Bochum.

Zu einem berührenden Abend geriet das musikalisch-literarische Gedenken an die Holocaust-Opfer am Tag der Befreiung von Auschwitz in der fast voll besetzten Christuskirche.

„Bitte nicht klatschen“, bat Pfarrer Thomas Wessel. Am Donnerstag, dem Tag der Befreiung von Auschwitz, wollte er das Gedenken an die Opfer des Nationalsozialismus nicht mit schnödem Händerühren relativieren. Dann begrüßte er anwesende Überlebende des Konzentrationslagers in der Christuskirche. Es sollte ein aufrührender Abend werden, mit intensiver Lyrik und begleitet von Kroke, die mit ihrer Klezmer-Musik das Publikum bewegten.

Eindringlich und direkt

Es begann mit Worten – Joanna Stanecka und Frank Wickermann von Verein Kosmopolen lasen „Den anderen Danke“ von Charlotte Delbo.
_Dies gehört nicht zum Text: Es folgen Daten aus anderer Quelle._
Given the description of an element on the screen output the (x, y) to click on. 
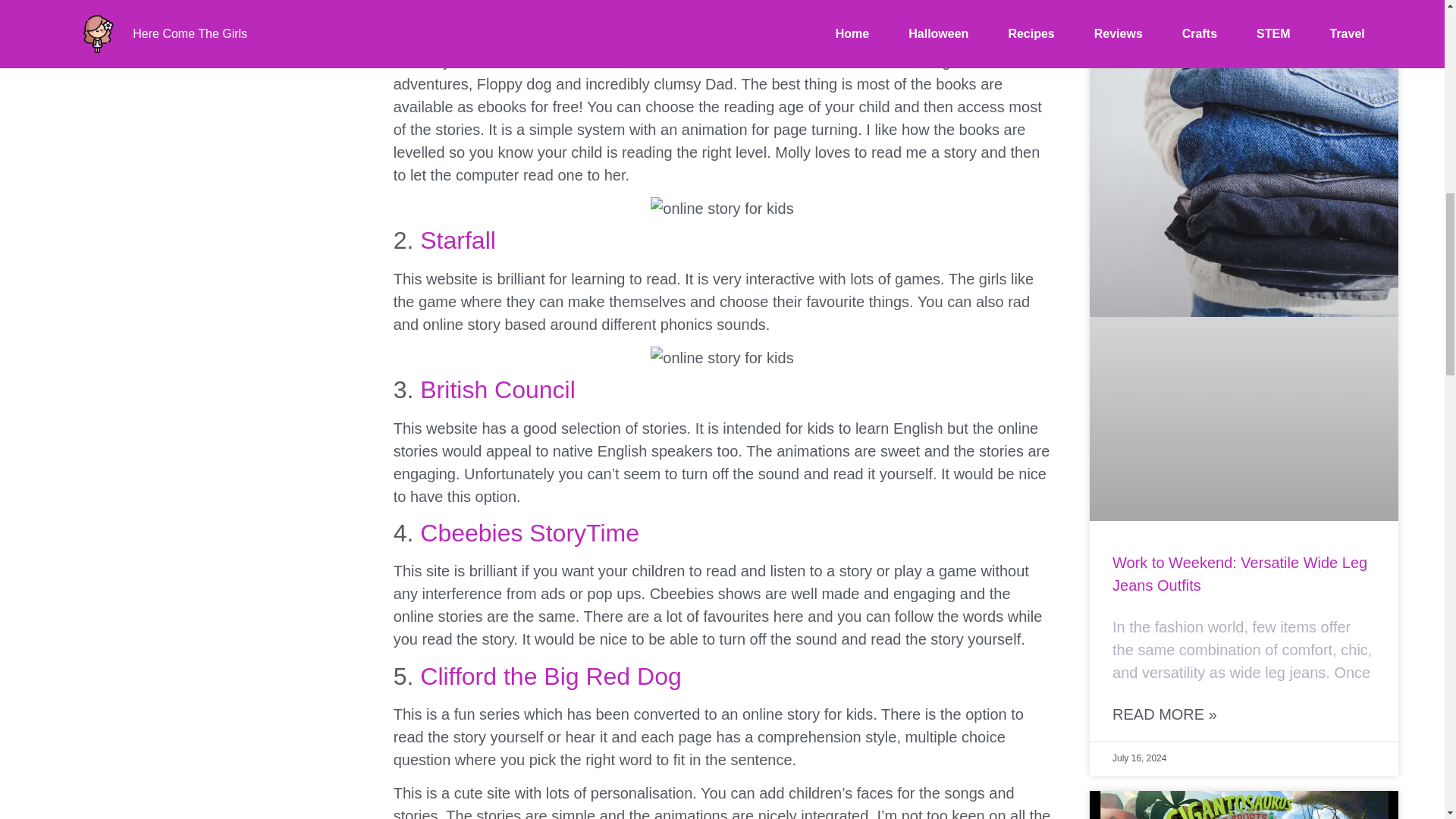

Eindringlich und direkt führten sie die fast voll besetzte Kirche zum Thema: dem KZ. Entsprechend dramatisch begann der erste Titel von Kroke: mit stampfenden Kontrabass und gequält singender Geige. Die direkte Akustik übertrug jedes Klopfen auf den Instrumentenkorpus und das Klacken der Tasten an Jerzy Bawols Akkordeon. Umso unmittelbarer übertrug sich der Stimmungsumschwung der Musik von der Bühne auf die Zuhörer. Denn nicht lange blieben Bawol, Tomasz Kurkuba an der Geige und Tomasz Lato am Bass bei einer Gangart. Blitzschnell löste sich der stampfende Takt in sphärische Melodien auf, nur um im nächsten Moment das Thema wieder anders zu variieren.

Die „jüdische Seele“ besungen

Unterbrochen wurde das ansonsten fast übergangslose Spiel des Trios von den Lesungen. Der hörbare Akzent von Joanna Stanecka ließ die Texte noch härter erklingen, die vom Leben im Konzentrationslager berichteten und die „jüdische Seele“ besangen.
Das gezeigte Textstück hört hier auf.